* [TASK INPUTS]

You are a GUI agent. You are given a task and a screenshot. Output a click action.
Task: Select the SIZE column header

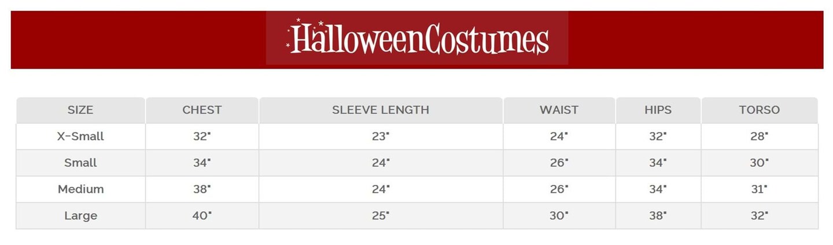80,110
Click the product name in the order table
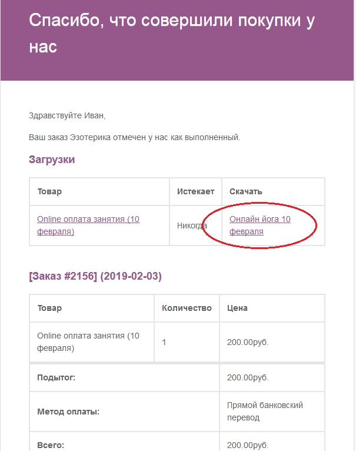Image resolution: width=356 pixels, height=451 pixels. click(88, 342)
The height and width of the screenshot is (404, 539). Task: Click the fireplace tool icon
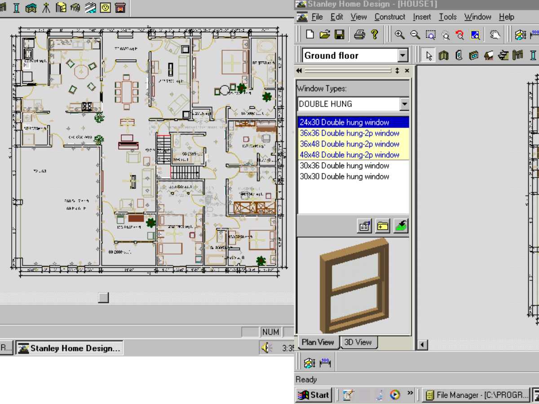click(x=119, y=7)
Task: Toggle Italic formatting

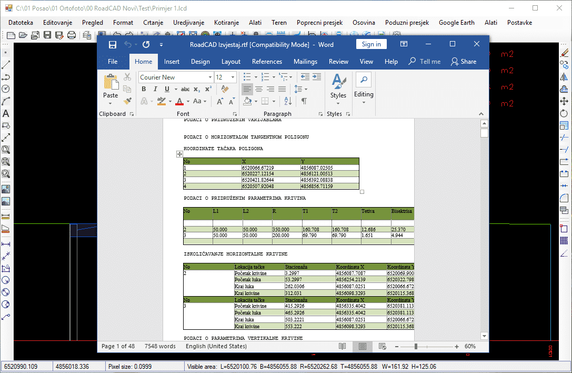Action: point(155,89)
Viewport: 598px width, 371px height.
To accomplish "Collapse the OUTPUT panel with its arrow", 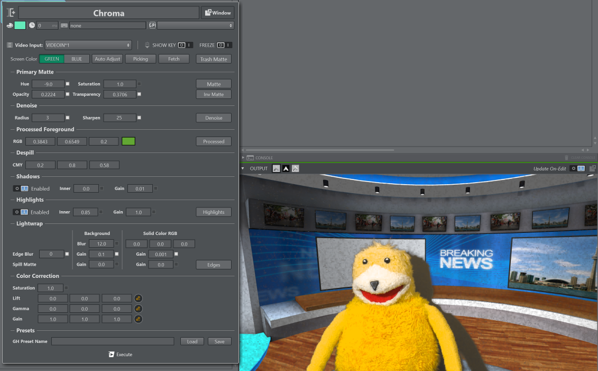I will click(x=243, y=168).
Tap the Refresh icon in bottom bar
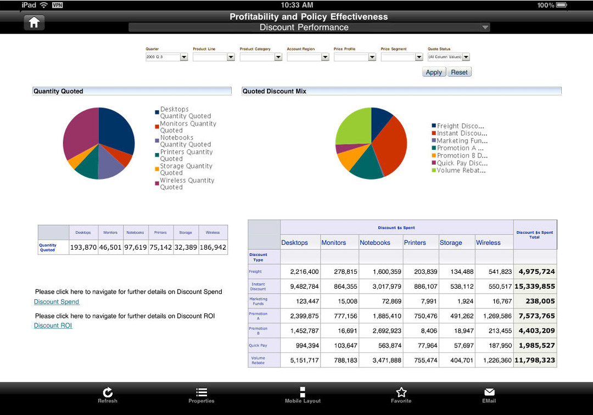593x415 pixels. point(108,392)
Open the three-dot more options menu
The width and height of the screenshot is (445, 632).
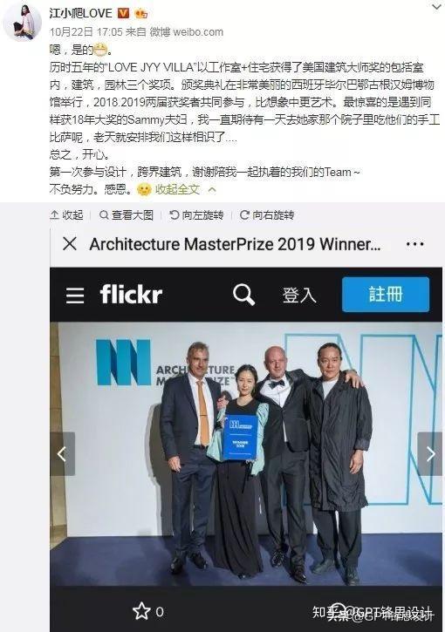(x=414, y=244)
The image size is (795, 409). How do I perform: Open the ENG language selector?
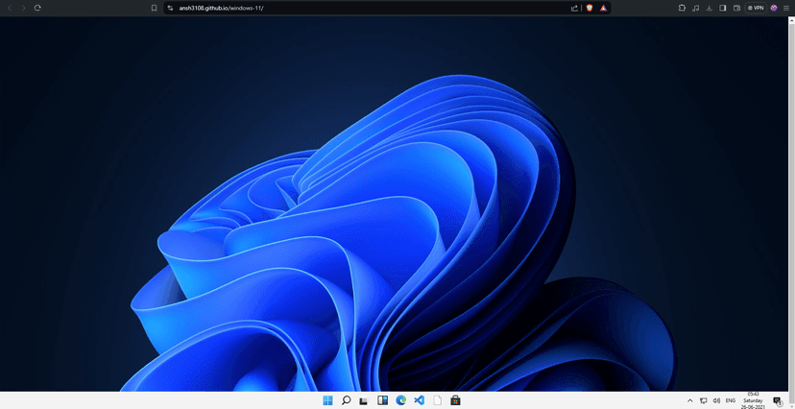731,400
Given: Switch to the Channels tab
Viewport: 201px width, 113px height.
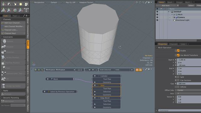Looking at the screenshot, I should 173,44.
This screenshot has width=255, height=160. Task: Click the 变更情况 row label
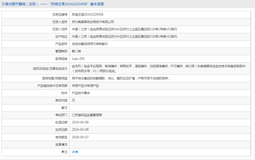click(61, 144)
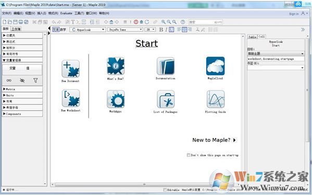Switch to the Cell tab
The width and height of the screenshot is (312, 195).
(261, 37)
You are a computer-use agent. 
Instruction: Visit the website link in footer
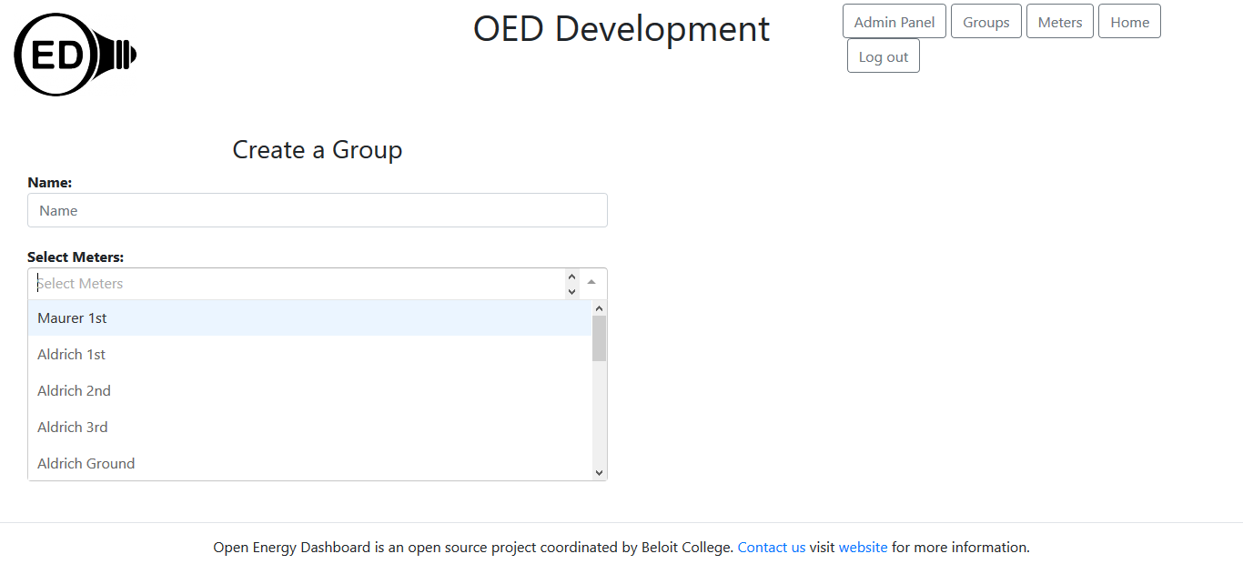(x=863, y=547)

...

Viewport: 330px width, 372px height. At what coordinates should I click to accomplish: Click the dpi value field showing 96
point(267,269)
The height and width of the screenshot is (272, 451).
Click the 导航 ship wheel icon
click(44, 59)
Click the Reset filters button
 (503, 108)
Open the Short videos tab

* [WHAT YOU SHOULD DO] For the listing above, state how many lines contain the string "agent". Give the number and nothing else.

* [RESPONSE FOR THIS EXERCISE] 2